Please recast the material, starting with the line that contains "What do you see at coordinates (1591, 309)" and going on through the line that contains "coordinates (456, 42).", as a Markdown table with a Row column for the row number and an Entry column for the line, leaving out blank lines.

::: Given entries

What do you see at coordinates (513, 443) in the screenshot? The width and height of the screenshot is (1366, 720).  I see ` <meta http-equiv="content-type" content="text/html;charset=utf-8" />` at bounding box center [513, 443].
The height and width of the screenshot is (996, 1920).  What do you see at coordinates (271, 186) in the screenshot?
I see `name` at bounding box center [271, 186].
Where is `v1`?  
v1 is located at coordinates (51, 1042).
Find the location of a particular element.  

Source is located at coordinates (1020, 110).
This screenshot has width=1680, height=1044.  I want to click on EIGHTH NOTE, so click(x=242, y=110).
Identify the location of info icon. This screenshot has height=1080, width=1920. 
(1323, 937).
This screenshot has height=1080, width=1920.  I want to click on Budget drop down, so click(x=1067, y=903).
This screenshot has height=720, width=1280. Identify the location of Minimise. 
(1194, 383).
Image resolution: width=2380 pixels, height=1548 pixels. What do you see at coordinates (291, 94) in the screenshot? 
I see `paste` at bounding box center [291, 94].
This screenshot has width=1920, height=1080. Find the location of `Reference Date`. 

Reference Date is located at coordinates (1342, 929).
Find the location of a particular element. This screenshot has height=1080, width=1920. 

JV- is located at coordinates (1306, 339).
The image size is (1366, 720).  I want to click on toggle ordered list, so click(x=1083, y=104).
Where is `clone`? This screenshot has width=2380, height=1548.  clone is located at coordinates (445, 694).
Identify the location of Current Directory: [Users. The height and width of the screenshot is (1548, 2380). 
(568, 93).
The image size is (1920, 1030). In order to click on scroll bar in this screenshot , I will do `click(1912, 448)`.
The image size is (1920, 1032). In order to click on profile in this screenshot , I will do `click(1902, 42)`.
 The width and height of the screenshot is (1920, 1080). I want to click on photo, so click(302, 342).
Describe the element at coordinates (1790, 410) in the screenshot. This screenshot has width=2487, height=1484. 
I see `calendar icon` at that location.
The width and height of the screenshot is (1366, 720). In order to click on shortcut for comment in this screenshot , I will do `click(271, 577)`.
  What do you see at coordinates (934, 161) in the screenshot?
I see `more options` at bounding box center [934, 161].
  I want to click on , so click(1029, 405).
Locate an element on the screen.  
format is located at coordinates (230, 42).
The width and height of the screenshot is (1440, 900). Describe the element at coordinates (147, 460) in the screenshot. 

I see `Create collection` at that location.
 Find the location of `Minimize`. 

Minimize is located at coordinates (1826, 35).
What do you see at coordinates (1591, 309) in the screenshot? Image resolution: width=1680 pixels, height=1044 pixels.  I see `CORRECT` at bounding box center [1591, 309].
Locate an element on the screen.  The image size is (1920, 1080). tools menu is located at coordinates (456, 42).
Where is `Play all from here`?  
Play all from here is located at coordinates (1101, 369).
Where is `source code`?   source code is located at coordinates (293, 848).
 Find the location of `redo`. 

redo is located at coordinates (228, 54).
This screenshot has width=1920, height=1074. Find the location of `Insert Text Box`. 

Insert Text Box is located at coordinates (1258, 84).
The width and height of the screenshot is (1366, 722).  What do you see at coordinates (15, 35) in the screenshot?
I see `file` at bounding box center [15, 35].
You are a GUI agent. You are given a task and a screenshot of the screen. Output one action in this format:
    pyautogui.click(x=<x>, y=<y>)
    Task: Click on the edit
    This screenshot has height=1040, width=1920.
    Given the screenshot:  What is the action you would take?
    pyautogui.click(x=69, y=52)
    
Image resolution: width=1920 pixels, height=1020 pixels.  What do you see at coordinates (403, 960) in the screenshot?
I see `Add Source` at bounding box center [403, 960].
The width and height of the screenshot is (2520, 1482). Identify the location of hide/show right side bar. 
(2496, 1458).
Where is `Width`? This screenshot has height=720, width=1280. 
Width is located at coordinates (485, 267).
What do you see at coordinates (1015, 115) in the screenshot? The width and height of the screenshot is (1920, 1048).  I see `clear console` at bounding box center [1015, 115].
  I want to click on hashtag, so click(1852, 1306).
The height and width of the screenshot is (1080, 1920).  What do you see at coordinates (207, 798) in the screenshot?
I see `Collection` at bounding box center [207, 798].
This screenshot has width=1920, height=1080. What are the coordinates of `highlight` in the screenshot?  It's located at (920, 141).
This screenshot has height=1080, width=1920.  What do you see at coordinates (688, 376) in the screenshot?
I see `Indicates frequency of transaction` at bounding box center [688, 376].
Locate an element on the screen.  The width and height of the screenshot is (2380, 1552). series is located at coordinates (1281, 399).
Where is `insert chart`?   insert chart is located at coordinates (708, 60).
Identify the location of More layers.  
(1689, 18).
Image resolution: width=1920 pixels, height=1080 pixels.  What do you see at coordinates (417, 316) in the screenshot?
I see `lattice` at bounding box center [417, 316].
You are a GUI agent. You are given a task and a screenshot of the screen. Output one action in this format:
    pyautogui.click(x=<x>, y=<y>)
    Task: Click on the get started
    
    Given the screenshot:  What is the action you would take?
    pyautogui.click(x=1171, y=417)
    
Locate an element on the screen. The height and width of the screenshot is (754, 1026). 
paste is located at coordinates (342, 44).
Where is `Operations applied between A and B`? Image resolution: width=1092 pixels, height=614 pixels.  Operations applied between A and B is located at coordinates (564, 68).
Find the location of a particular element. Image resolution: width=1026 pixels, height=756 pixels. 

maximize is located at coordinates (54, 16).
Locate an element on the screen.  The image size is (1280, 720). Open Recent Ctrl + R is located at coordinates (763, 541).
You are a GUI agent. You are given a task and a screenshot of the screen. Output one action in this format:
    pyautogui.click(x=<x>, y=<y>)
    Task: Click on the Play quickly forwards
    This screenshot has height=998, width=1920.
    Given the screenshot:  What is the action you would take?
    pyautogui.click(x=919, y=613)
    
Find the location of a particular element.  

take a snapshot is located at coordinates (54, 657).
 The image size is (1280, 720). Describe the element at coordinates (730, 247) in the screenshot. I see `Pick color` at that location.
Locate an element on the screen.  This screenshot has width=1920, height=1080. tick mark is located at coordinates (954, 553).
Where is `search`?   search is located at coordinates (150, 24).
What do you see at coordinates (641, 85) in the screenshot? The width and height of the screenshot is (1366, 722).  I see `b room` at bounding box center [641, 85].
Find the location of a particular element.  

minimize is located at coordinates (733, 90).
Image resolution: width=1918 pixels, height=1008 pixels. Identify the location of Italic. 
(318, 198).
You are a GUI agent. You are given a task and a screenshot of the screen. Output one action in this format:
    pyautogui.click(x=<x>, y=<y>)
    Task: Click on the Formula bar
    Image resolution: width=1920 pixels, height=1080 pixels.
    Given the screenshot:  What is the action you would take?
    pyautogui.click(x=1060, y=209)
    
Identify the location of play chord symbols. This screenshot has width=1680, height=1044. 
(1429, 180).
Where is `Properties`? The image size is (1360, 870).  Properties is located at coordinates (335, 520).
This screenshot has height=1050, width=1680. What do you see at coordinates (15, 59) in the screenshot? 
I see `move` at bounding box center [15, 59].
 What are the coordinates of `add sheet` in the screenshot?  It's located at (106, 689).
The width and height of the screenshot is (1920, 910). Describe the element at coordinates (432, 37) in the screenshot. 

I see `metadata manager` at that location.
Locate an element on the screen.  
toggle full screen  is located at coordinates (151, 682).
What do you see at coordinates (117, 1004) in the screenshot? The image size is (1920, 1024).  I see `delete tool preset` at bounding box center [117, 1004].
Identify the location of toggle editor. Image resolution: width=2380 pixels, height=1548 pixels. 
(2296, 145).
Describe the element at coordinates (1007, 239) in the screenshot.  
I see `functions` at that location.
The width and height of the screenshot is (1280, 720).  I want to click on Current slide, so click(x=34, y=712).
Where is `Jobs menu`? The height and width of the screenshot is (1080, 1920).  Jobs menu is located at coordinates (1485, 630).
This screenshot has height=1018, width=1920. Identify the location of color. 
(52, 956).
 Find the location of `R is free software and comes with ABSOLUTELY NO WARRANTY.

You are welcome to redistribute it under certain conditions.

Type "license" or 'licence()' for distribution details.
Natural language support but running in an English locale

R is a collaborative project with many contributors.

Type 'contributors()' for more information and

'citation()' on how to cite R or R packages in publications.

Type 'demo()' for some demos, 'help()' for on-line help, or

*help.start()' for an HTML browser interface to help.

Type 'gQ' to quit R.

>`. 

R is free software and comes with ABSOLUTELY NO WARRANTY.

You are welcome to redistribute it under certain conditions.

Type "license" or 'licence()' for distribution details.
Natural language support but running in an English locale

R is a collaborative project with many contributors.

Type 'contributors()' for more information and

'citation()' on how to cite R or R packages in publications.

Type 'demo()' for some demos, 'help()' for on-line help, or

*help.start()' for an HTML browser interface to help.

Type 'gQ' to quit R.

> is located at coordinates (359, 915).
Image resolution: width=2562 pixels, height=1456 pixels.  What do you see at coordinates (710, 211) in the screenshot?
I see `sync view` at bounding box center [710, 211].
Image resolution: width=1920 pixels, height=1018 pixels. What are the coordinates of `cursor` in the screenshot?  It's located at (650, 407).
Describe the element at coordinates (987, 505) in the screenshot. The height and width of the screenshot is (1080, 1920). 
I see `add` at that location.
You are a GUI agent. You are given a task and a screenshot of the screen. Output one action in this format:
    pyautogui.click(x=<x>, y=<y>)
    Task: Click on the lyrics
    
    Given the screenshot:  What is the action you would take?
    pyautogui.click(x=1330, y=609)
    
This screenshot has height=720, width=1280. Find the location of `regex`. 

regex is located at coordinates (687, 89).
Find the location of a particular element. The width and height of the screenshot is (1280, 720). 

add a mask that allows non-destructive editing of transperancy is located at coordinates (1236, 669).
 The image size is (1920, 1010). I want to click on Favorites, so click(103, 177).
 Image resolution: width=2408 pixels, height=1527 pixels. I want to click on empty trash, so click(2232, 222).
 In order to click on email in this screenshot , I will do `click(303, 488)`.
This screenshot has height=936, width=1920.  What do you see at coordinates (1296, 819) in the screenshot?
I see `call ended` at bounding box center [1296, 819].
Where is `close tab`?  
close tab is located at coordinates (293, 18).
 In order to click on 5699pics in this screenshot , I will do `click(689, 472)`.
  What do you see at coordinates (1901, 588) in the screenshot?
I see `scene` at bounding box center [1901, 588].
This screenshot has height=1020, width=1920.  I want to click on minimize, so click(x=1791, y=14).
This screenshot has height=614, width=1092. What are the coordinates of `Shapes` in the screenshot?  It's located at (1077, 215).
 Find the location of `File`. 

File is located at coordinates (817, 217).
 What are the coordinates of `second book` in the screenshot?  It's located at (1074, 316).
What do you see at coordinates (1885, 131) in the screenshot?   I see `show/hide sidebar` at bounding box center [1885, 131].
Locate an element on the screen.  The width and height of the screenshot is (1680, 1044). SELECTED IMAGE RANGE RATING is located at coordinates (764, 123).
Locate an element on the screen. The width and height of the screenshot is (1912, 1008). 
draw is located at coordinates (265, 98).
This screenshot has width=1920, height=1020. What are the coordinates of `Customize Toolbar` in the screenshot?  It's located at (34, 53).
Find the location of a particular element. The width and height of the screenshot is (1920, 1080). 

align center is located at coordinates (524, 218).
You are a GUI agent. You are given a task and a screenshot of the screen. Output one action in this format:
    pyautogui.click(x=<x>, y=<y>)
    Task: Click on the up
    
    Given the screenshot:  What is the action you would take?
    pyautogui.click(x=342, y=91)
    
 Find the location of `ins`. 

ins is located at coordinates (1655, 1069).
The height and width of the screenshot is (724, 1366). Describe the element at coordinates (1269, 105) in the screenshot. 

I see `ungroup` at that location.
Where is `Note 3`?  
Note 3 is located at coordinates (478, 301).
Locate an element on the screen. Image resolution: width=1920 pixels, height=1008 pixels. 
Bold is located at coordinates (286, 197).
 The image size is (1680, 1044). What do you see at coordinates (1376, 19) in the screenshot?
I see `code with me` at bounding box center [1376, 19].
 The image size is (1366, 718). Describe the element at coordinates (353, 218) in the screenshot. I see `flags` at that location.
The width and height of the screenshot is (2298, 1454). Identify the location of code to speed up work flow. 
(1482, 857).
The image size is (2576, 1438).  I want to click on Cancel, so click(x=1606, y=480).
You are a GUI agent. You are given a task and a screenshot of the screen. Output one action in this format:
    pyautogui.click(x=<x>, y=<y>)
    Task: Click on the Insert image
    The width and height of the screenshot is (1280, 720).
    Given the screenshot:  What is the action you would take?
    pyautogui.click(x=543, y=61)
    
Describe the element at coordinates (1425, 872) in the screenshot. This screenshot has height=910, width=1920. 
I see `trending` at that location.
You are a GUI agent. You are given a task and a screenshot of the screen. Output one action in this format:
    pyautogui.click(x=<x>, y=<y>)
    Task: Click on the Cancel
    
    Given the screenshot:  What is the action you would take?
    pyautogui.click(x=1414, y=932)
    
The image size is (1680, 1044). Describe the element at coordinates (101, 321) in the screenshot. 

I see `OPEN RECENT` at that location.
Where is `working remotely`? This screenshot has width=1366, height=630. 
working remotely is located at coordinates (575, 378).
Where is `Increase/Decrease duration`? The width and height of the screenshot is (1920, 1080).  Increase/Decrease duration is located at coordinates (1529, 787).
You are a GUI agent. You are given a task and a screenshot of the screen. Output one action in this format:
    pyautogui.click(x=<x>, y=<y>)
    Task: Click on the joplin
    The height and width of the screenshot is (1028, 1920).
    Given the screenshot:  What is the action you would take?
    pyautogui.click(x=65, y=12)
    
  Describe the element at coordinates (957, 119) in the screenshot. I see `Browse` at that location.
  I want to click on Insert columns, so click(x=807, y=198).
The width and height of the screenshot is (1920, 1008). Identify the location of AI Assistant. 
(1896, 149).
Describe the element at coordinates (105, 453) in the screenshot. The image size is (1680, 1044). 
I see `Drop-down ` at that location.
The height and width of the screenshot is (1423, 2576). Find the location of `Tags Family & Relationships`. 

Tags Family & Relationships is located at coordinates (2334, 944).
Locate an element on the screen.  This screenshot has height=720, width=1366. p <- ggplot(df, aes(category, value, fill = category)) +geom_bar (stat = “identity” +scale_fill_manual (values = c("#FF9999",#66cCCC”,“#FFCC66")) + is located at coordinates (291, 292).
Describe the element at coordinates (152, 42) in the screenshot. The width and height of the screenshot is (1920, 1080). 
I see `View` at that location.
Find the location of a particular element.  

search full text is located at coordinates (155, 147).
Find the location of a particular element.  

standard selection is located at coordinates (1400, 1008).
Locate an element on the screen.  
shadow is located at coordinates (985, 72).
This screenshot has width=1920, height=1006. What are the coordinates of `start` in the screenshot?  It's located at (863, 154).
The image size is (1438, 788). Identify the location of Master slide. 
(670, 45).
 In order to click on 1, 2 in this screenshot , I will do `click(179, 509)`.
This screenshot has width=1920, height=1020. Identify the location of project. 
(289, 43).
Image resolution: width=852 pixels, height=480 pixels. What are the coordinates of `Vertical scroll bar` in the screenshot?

::::::

Completed exercise
| Row | Entry |
|---|---|
| 1 | What do you see at coordinates (1591, 309) in the screenshot? Image resolution: width=1680 pixels, height=1044 pixels.  I see `CORRECT` at bounding box center [1591, 309]. |
| 2 | Locate an element on the screen.  The image size is (1920, 1080). tools menu is located at coordinates (456, 42). |